Doveva fargliela pagare. Si era presa una spada dall'armeria senza dirlo a Jon o a nessun altro e, negli assolati e pomeriggi di Vaes Dothrak, si era allenata da sola, affinando le sue abilità di spadaccina dato che, con la gravidanza, Jon non aveva accettato di proseguire con gli allenamenti. Fu proprio con questa spada, lama affilata, elsa di crudo ferro e un rubino incastonato nel pomolo ovale, che trafisse il cranio del nemico che aveva deciso di arrampicarsi su Drogon per raggiungerla.

In seguito Dany non seppe dire se quella che compì fu azione avventata e scellerata, dettata dall'impeto del momento, oppure coraggiosa e degna di un cavaliere da ballata.
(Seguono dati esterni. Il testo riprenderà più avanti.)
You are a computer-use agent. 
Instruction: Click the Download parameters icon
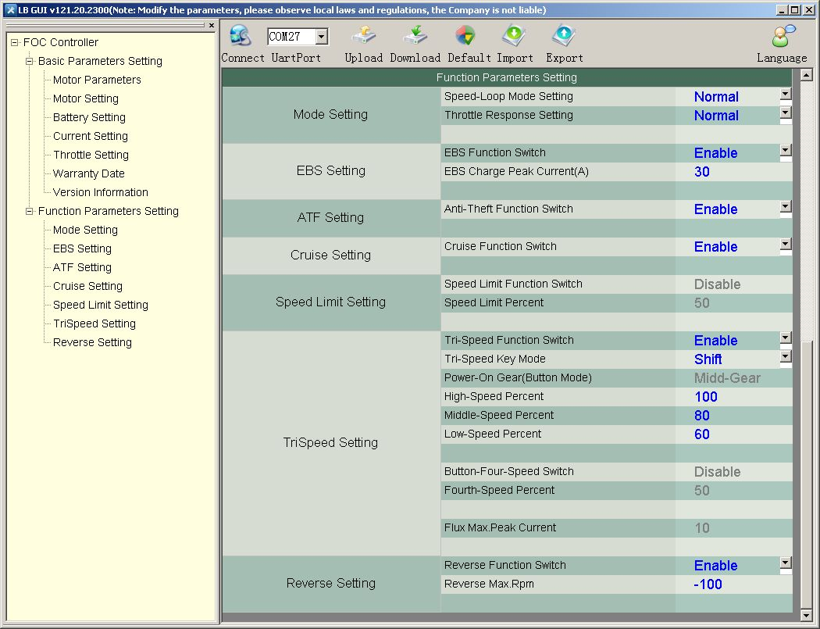415,37
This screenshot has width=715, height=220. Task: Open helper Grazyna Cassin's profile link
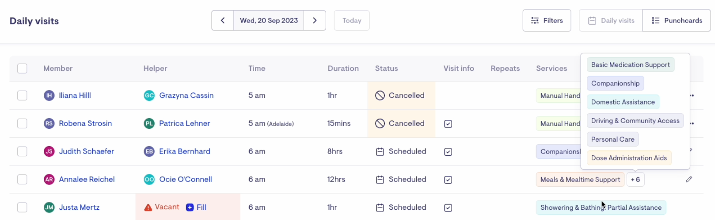pos(186,95)
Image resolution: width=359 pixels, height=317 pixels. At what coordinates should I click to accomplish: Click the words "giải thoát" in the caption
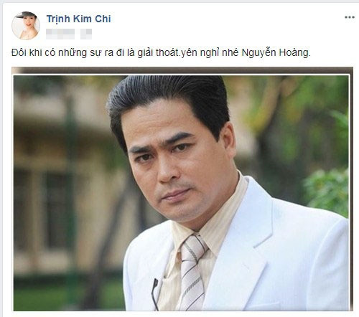click(x=158, y=53)
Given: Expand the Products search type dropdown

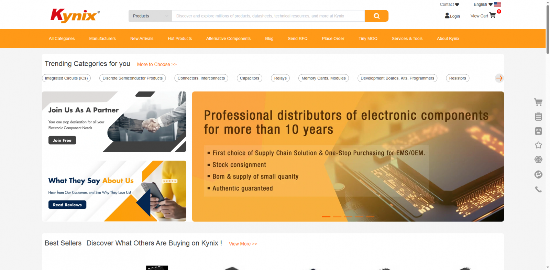Looking at the screenshot, I should (150, 16).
Fatto sta che lei discese da Drogon e si ritrovò a menare fendenti e parate ai nemici che la circondavano.

Erano uomini fatti, con ghirigori di cicatrici sulle braccia e vogliosi di infilare il suo cazzo in lei. Ma solo Jon Snow poteva infilare il suo cazzo in lei. Uno di loro, un pelato privo di sopracciglia, le fece la linguaccia prima di accanirsi su di lei con la spada levata a riflettere il baluginare delle fiamme.
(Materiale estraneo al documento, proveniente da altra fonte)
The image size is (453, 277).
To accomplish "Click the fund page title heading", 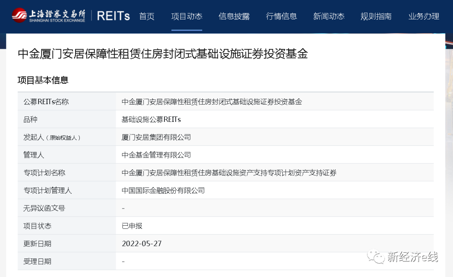I will point(162,54).
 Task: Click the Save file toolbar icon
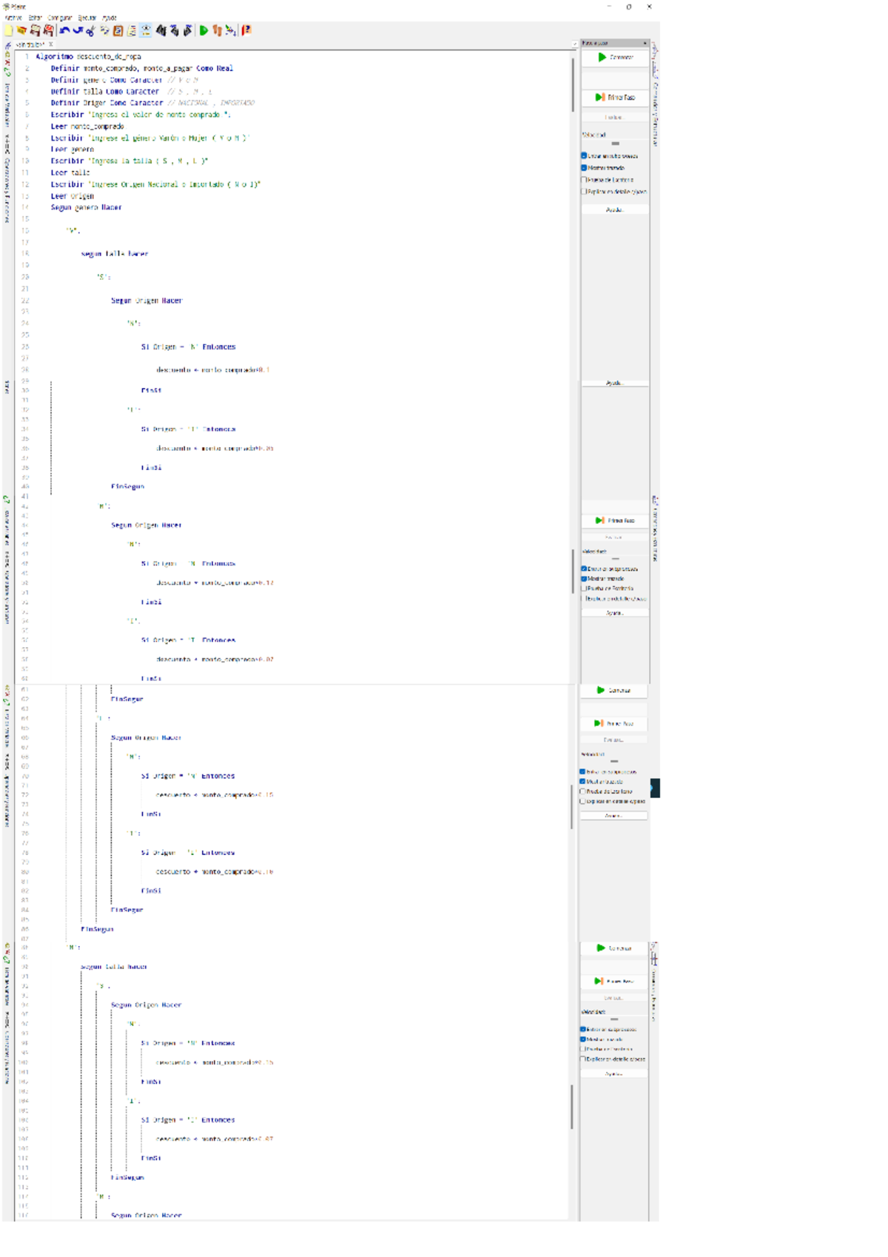click(35, 30)
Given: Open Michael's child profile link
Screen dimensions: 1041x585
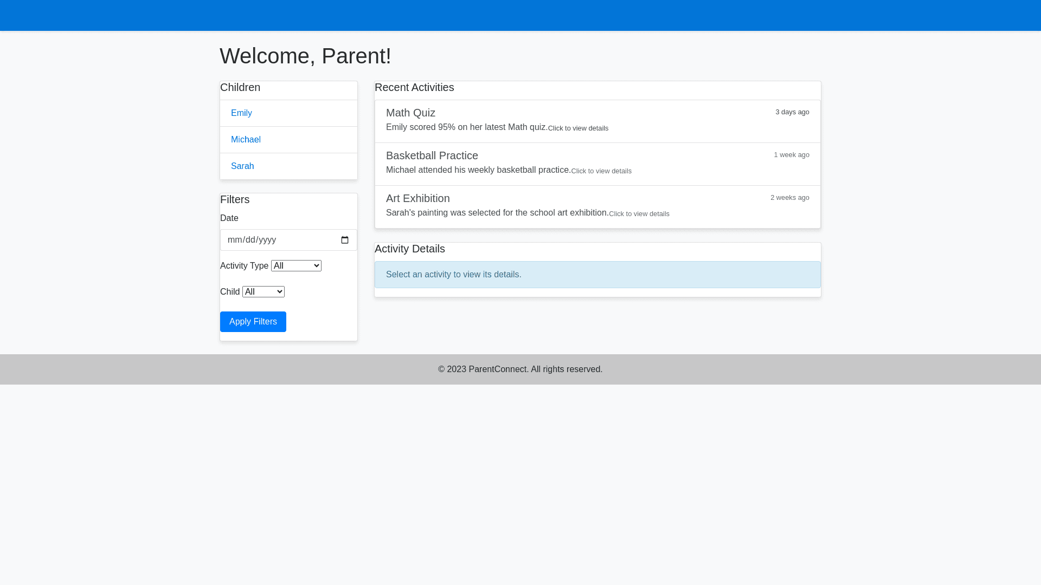Looking at the screenshot, I should click(x=246, y=140).
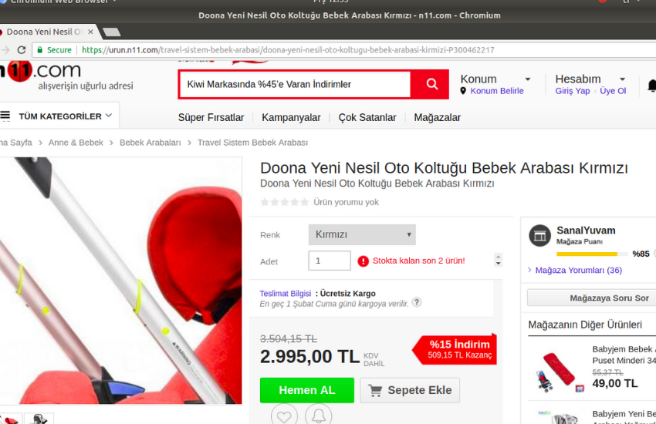The image size is (656, 424).
Task: Go to Çok Satanlar section
Action: (x=367, y=117)
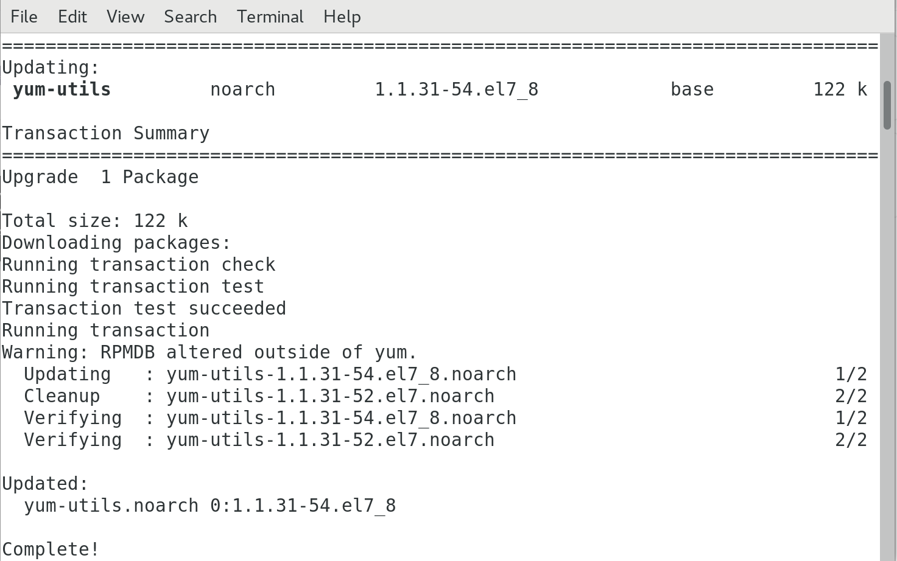Click "Transaction test succeeded" text
The image size is (897, 561).
pos(144,308)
Affondo, fendente, parata. Gli insegnanti di Jon echeggiarono nella sua mente, la assoggettarono, divenendo in breve tempo gli unici pensieri di Daenerys. Affondo, fendente, parata. Erano essenziali per la sopravvivenza sua e del suo bambino. Affondo, fendente, parata. Dany avanzò con un grido di battaglia e, incurante del dolore infernale alla gamba, perforò in un solo colpo lo stomaco della testa pelata, facendola ricadere morte sul terreno. Affondo, fendente, parata. Incrociò le lama con un giovane barbuto dagli occhi chiari, occhi chiari che la luce della vita abbandonò poco dopo quando un sorriso purpureo si aprì sul suo collo, affondando fino all'osso.

Affondo, fendente, parata. Con i suoi calci irrequieti Jaehaerys stava dando il suo contributo allo scontro. Dunque era questa quella Jon descriveva febbre da battaglia. L'arma e te divenivate una cosa sola, un'unica grande macchina di sopravvivenza contro la morte e, una volta che ne uccidevi uno, non potevi fermarti. Affondo, fendente, parata. Dovevi andare avanti, combattere o perire, combattere e sopravvivere, combattere e non lasciarti fregare. La battaglia ti avvolgeva come una coperta, ti faceva immergere in un mondo di sangue e morte che una volta concluso era difficile da scordare. Esistevate solo te e il nemico.

"Puttana!" Dany ne abbatté un altro e un altro ancora e tutti loro urlavano la stessa cosa in coro: puttana. La puttana è qui per farvela pagare, per impedirvi di uccidere i suoi figli. Osate toccarli e vi ammazzerà lei stessa.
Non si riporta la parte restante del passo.